Das von Herzl verfasste Programm der „Welt“. 1897

Abgedruckt in der ersten Nummer des ersten Jahrgangs (1897)

Unsere Wochenschrift ist ein „Judenblatt“.


Wir nehmen dieses Wort, das ein Schimpf sein soll, und wollen daraus ein Wort der Ehre machen.

„Die Welt“ ist ein Blatt der Juden. Welcher Juden? Etwa der Starken, denen man ohnehin hilft? Nein, nein, die brauchen keine Unterstützung.

„Die Welt“ ist das Blatt der Armen, der Schwachen, der Jungen, aber auch aller derjenigen, die sich, ohne selbst in bedrängter Lage zu sein, zu ihrem Stamme heimgefunden haben. Wage es niemand, zu sagen, daß wir den Klassenhaß in das Judentum hineingetragen, wenn wir uns der Schwachen unter unseren Brüdern annahmen. In unseren Reihen stehen Männer genug, die weder „Proletarier“ noch Umstürzler, noch Tollköpfe sind. Die Sache, der wir dienen, ist groß und schön, ein Werk des Friedens, die versöhnende Lösung der Judenfrage.
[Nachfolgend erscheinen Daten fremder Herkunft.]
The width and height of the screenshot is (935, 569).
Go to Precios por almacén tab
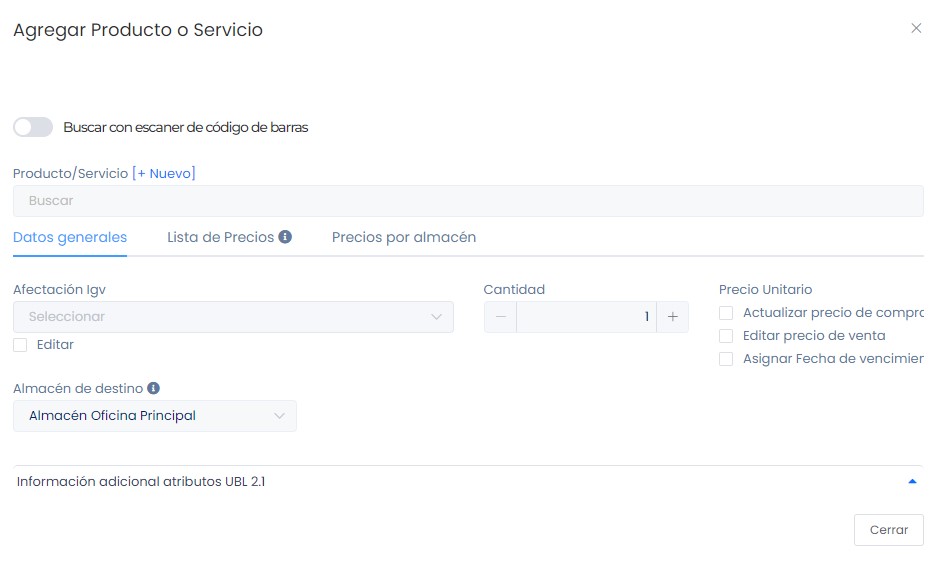[404, 238]
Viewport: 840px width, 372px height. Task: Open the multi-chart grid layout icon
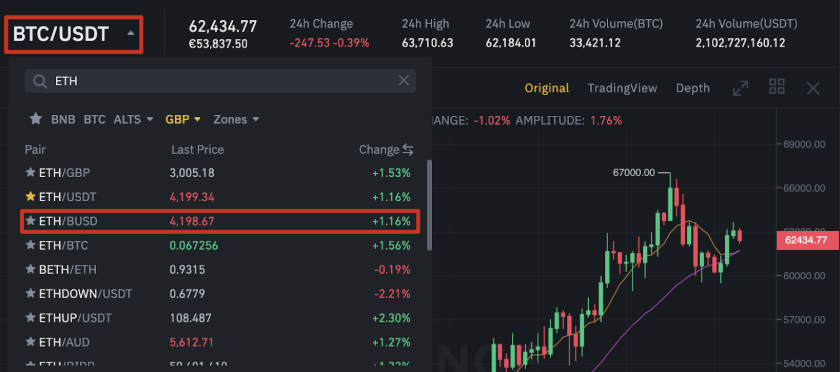[777, 87]
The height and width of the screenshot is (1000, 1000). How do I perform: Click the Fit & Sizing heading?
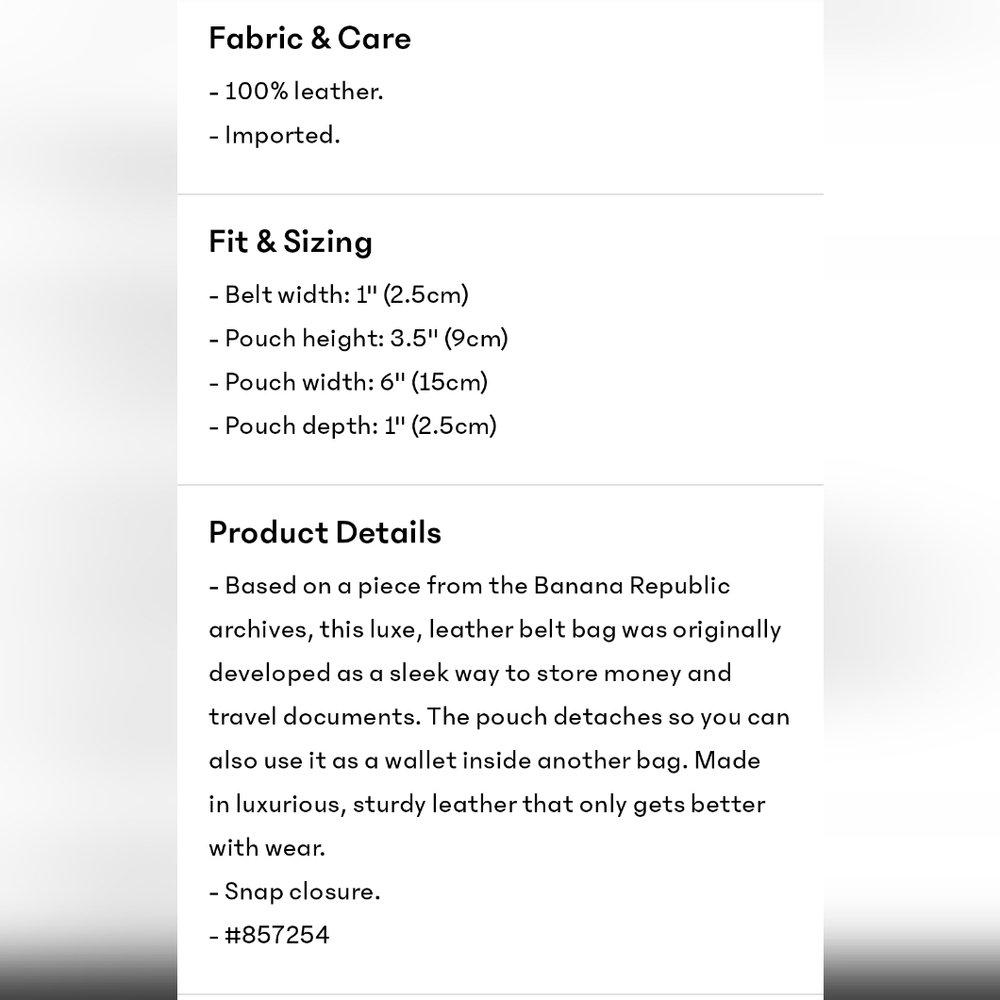(290, 242)
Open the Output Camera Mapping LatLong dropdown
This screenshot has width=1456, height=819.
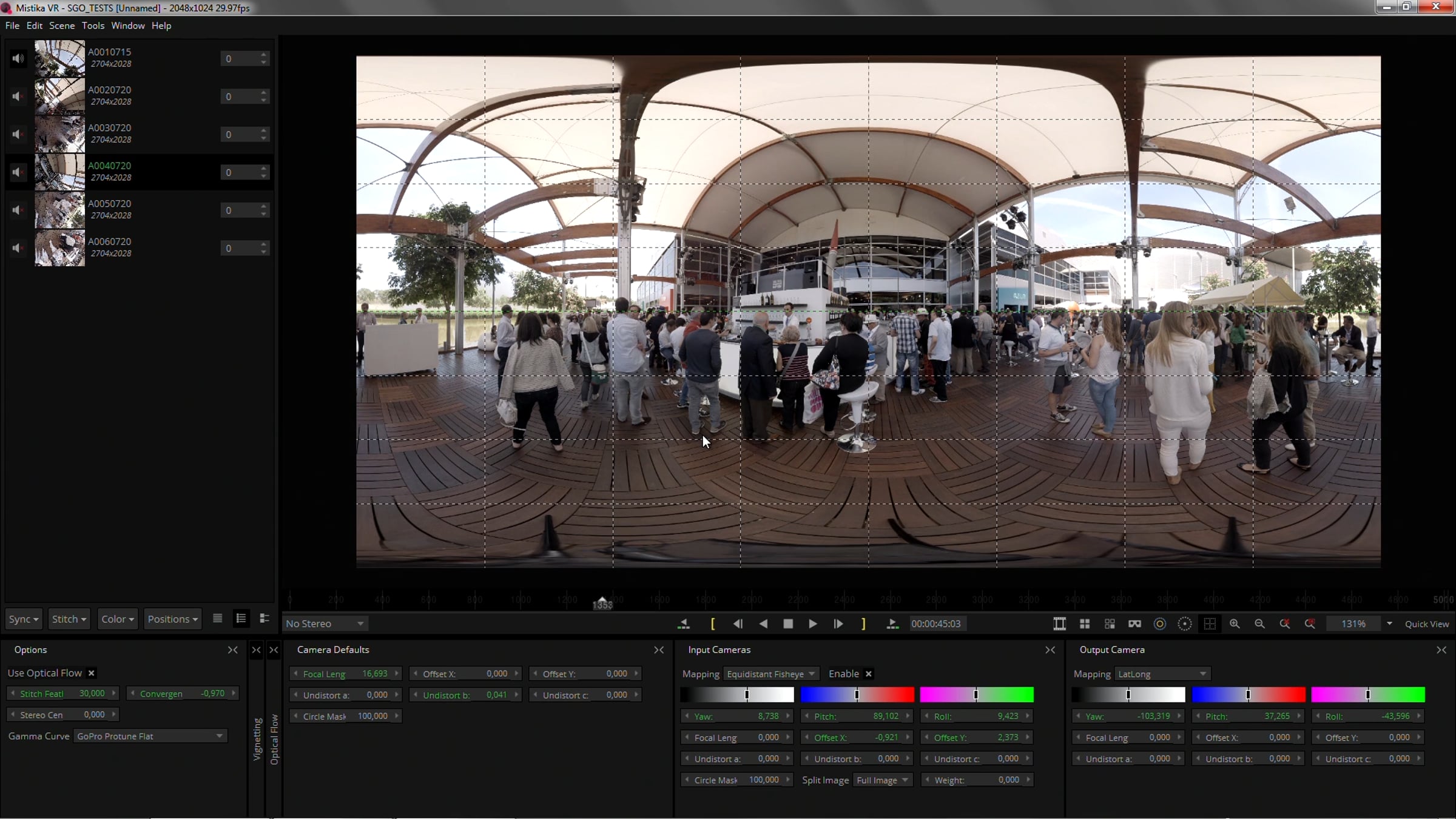[1161, 674]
Ein Gedanke, wohl geeignet, edlere Menschen — sie seien Christen, Mohammedaner oder Israeliten — zu begeistern.

Wir möchten, um es mit den unseren Freunden schon vertrauten Worten zu sagen:

Eine völkerrechtlich gesicherte Heimstätte schaffen für diejenigen Juden, die sich an ihren jetzigen Wohnorten nicht assimilieren können oder wollen.
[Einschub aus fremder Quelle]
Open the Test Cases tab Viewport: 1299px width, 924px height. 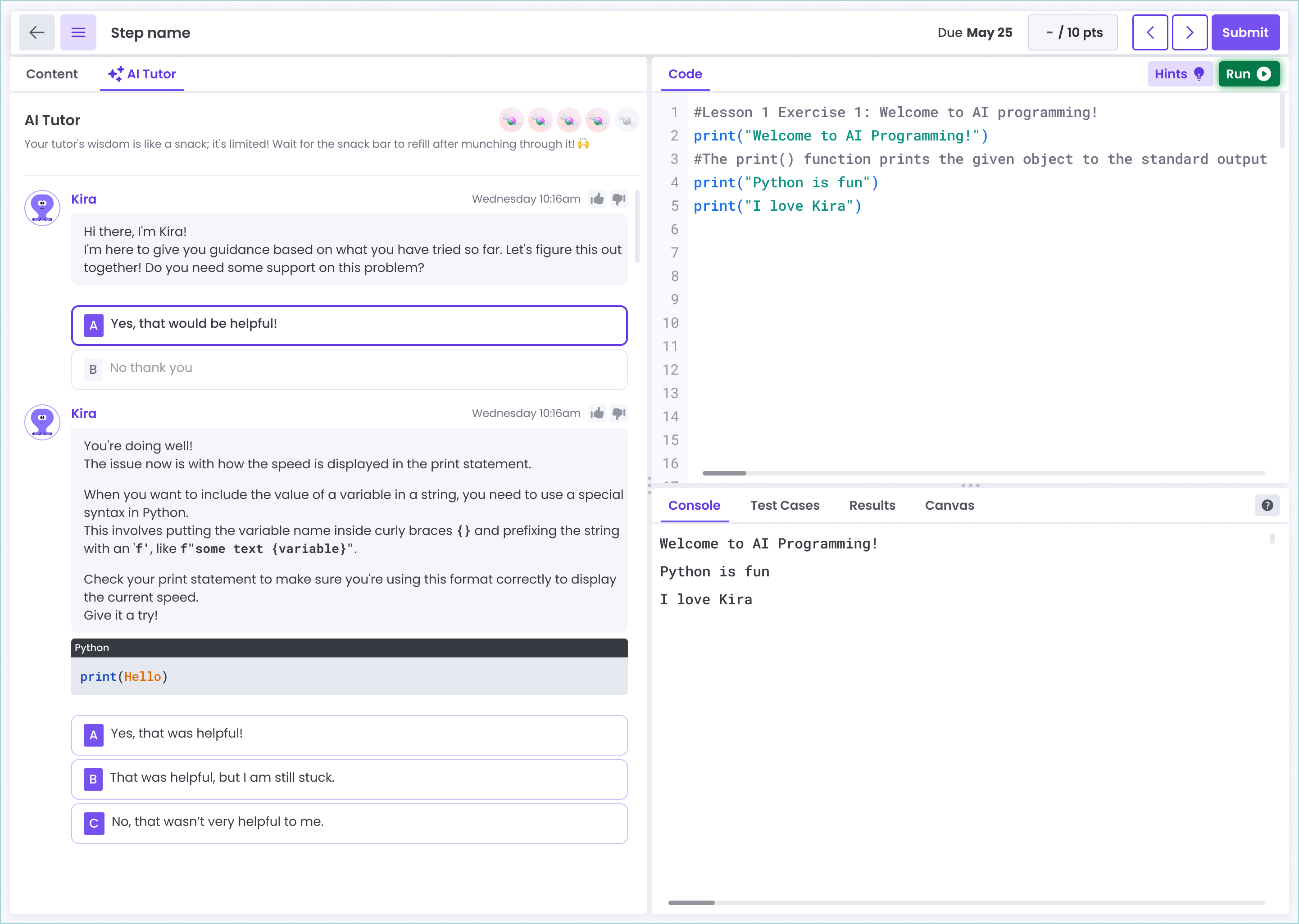click(784, 505)
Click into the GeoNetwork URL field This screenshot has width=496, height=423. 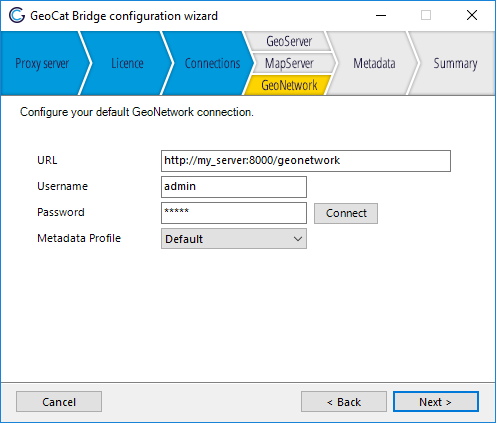(306, 161)
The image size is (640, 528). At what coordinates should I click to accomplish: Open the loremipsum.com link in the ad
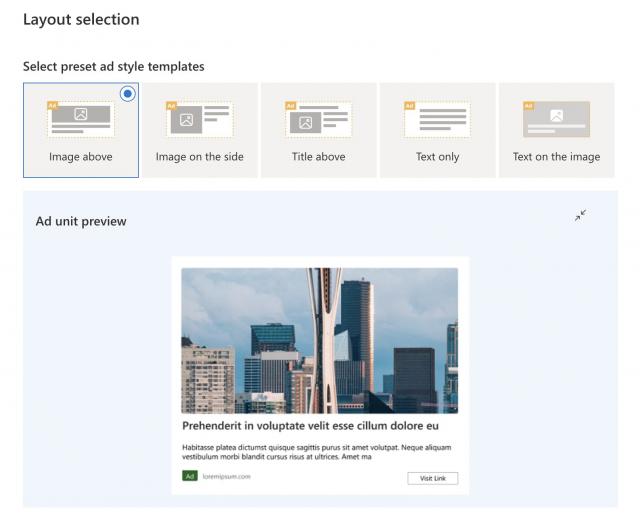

Unter der Zionsfahne finden wir uns zusammen. Blicken wir aber auch nach einem fernen Ziele, so dürfen und werden wir doch den heutigen Zuständen der Juden unsere Aufmerksamkeit nicht entziehen. „Die Welt“ soll dem jüdischen Volk eine Wehr und Waffe sein, und zwar eine reine Waffe. Gegen wen? Gegen seine Feinde — ohne Unterschied der Konfession.

Man erwarte dabei nicht, daß wir zur Sprache des Pöbels hinabsteigen, oder daß wir alles verherrlichen werden, was Juden tun und lassen. Eine redliche, ernste Selbstkritik muß dem Judentum ersprießlich sein, und die wollen wir üben, mögen auch manche darüber wehklagen, daß es „in dieser Zeit“ geschieht.
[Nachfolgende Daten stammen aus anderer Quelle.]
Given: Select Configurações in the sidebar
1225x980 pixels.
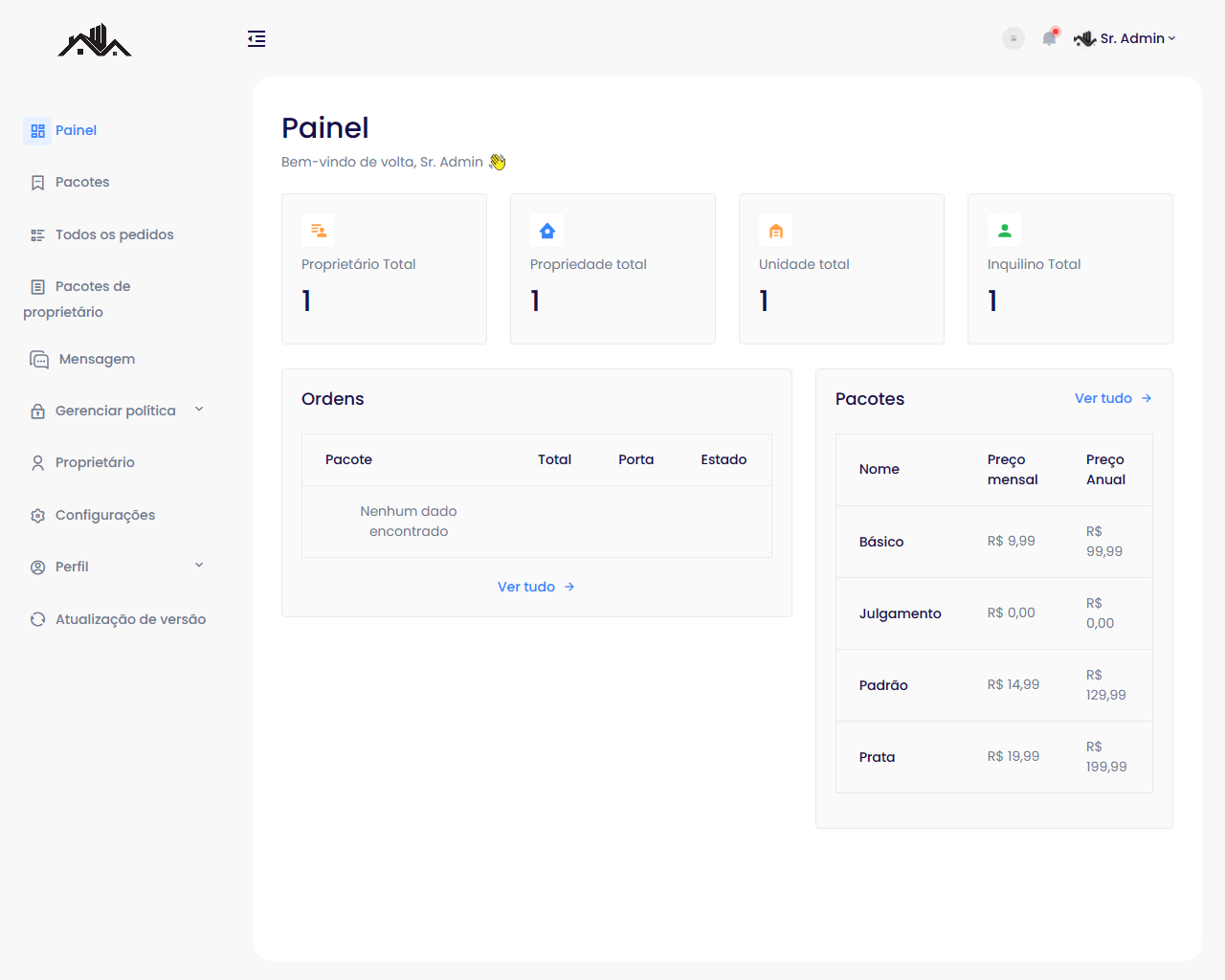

Eine der schwersten Folgen des Antisemitismus war es, daß „in dieser Zeit“ gewisse Leute eine Art von Straflosigkeit genossen. Was die Judenfresser von ihnen sagten, galt natürlich als wüste Übertreibung, und die anständigen Juden glaubten zu allem schweigen zu müssen. Daraus konnte eine Solidarhaftung aller für die Niederträchtigkeiten einzelner durch unsere Gegner konstruiert werden. Und gerade die Minderwertigen unter den Juden hatten eine Deckung an unseren Feinden, indes unsere Besseren in ihrem Ehrgefühl tief beleidigt wurden.

Die neue nationaljüdische Bewegung will auch darin Wandel schaffen. Von unseren Universitäten ist diese Bewegung vor fünfzehn Jahren ausgegangen, und es ist ihr ein Glanz von Idealen geblieben, selbst wenn sie nun seit Jahr und Tag in das praktische Leben hinausgetreten ist und mit dessen Bedingungen rechnet. Wie viele törichte Vorstellungen sind über unser wiedergeborenes Nationaljudentum verbreitet! „Die Welt“ wird sie zerstreuen. Man schilt uns durcheinander Reaktionäre und Revolutionäre, wo wir doch nur einen maßvollen gesunden Fortschritt wünschen. Wir hängen mit unserem Gemüt am Alten, das ist wahr, wir lieben die schöne kampf- und leidensvolle Vergangenheit unseres Volkes; aber wir wollen doch nicht in irgendeine Enge des Geistes zurück. Es ist nur die Aufgabe der Dichtung und Geschichtsschreibung, die wir nach Maßgabe des Raumes in der Zeitung pflegen werden, uns von den einstigen Zuständen zu berichten.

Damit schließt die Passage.